A lot of people know the ins and outs of savings and checking accounts, how interest rates affect home and vehicle loans, how to check their credit scores and file taxes.
Is that you? If yes, then you probably can handle the fundamentals of investing money for retirement. It’s important, for instance, to be able to read investment fund literature and grasp why one investment is higher or lower risk than another.
If you can manage these basic concepts, chances are you can manage your own retirement investing without having to pay for help.
Question No. 2: Are you financially literate, or at least a quick study?
Investing is not a game that holds still. No, you don’t need to starting watching cable money shows or read tons of newsletters (actually, you shouldn’t). Rather, you have be able to keep up on broad changes in how investing works.
A few decades ago, index funds didn’t exist. Same with exchange-traded funds (ETFs). Their impact on low-cost, long-term investing has been profound, and that trend continues.

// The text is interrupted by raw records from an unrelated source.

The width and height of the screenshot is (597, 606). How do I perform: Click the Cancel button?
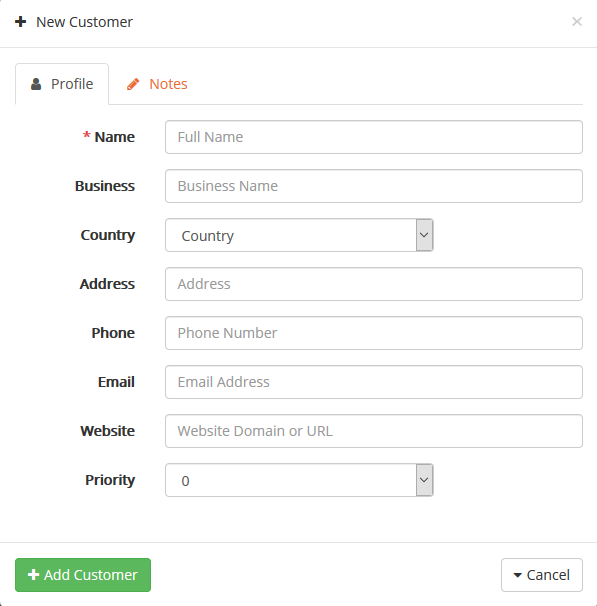click(542, 575)
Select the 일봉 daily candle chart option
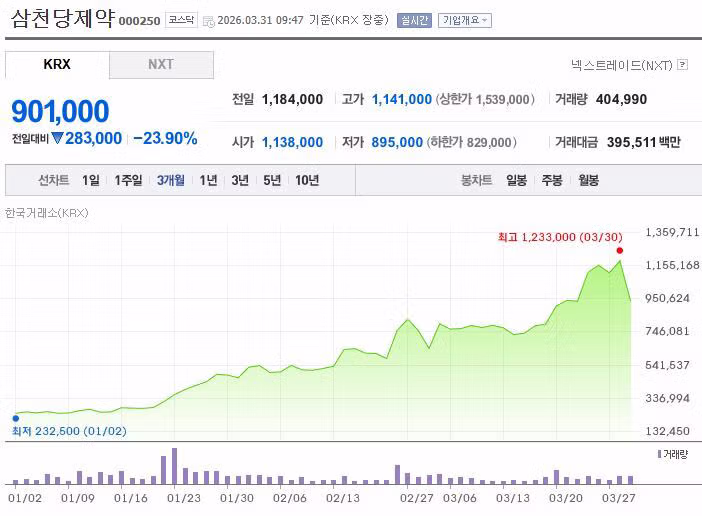702x516 pixels. (x=516, y=180)
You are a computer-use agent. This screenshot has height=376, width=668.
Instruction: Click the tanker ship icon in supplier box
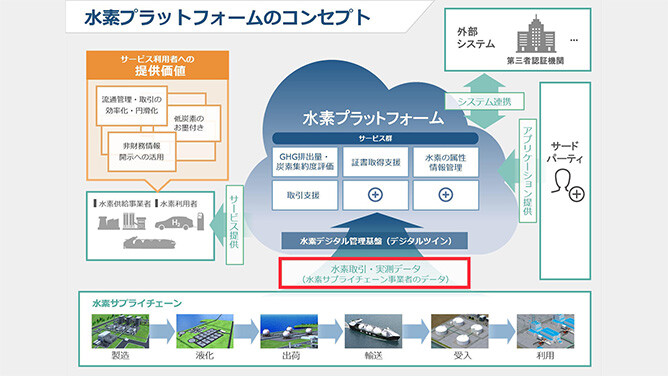(150, 242)
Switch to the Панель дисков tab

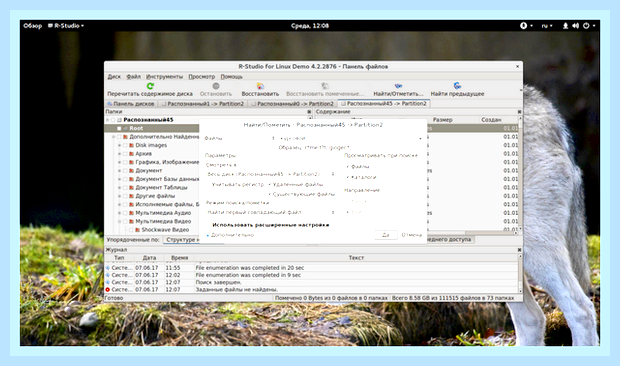(131, 104)
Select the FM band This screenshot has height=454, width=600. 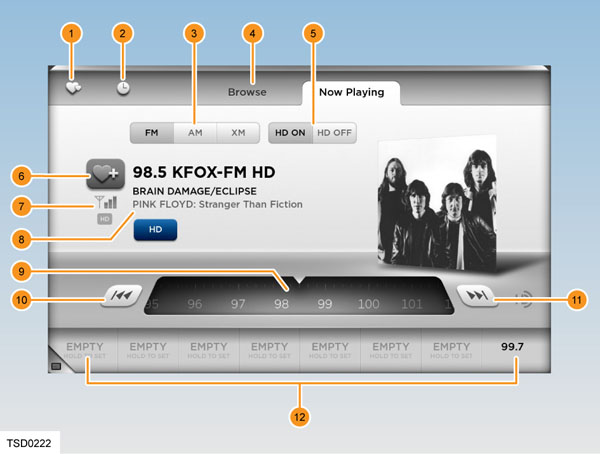click(151, 132)

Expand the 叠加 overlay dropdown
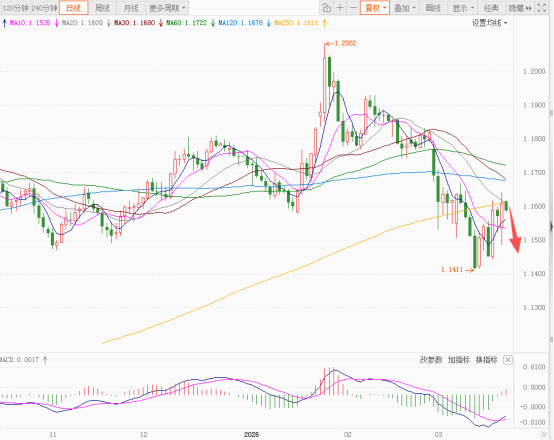coord(405,8)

Likewise, the benchmark interest rate is very low, still, and looks likely to stay low for a while longer. That affects investments across the board. You’ll need to be able to follow along and understand the impacts of such trends as they unfold over the years.
Question No. 3: Can you recognize when deeper advice might be worthwhile?
Everyone needs help sometime. Using software to create a portfolio is a great starting point for seeing the ideals of risk-adjusted investing put into practice.
Yet you might run into a situation where professional direction would be useful. Hiring an hourly fiduciary planner to advise you on taxes and insurance, for instance. If you can recognize the limits of your own abilities in the financial arena, then getting started on your own is less of a risk.
Nobody can do everything. But using good tools can get you a large part of the way toward a solid, responsible retirement investing plan. Whether you need an advisor or not is a question you can answer for yourself, assuming the basics are in place.